00;15;17;26 - 00;15;22;19

Sophia Roberts

Comparing them then to models that are already known.

00;15;22;19 - 00;15;34;18

Dr. Anna Ogorzalek

Many scientists in the labs on Earth, they try to recreate the same conditions and measure basically what these kind of, as you said, fingerprints of those different transitions for different elements are.

00;15;35;03 - 00;16;00;16

Sophia Roberts

Okay. So we're always comparing to sort of the fingerprint of what we have. And then if it has deviated from that, that is the new information from what we're looking at, correct? For Anna, spectra unveil the structures of black holes, the swirling winds that surround them, and those big jets of particles that come out of them. When you look at a black hole.

00;16;00;16 - 00;16;07;15

Sophia Roberts

Yes. This is what you see. Yes. Where where is the accretion disk? Where are the winds?

00;16;07;26 - 00;16;30;15

Dr.
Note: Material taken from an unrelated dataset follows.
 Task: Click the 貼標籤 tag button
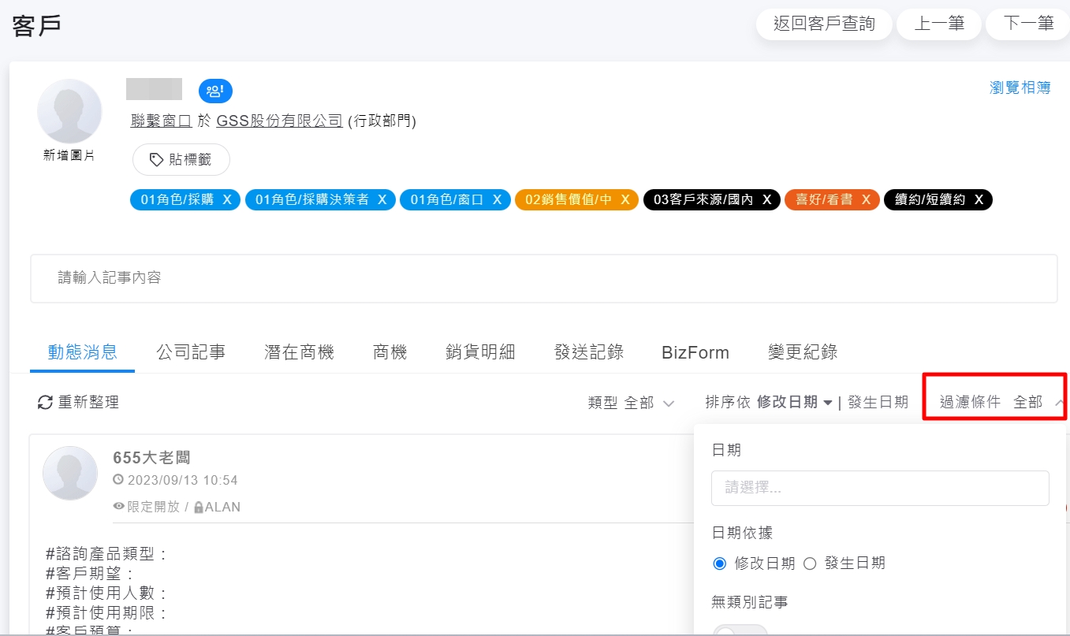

Anna Ogorzalek

So all of this is mostly accretion disk at this level. It's just different parts of it. We can zoom in. Right. And we see all of the absorption lines. Right. All of these lines are also shifted a lot. So they come from this wind that we saw in the in the first picture. So that's how we know that there is wind blowing around black holes.

00;16;35;23 - 00;17;03;16

Sophia Roberts

The same principles apply no matter the wavelength of light, but each wavelength of light tells us a little something different about each character we find in the universe. It's pretty wild how different the universe looks to our eyes and how it presents to our telescopes. And that's precisely why we need to observe in different wavelengths of light. Modern astronomy is built upon spectroscopy.

00;17;04;02 - 00;17;14;28

Sophia Roberts

So with every stream of light we gather, we further understand what the universe is made of. All we need to do is pry open its contents.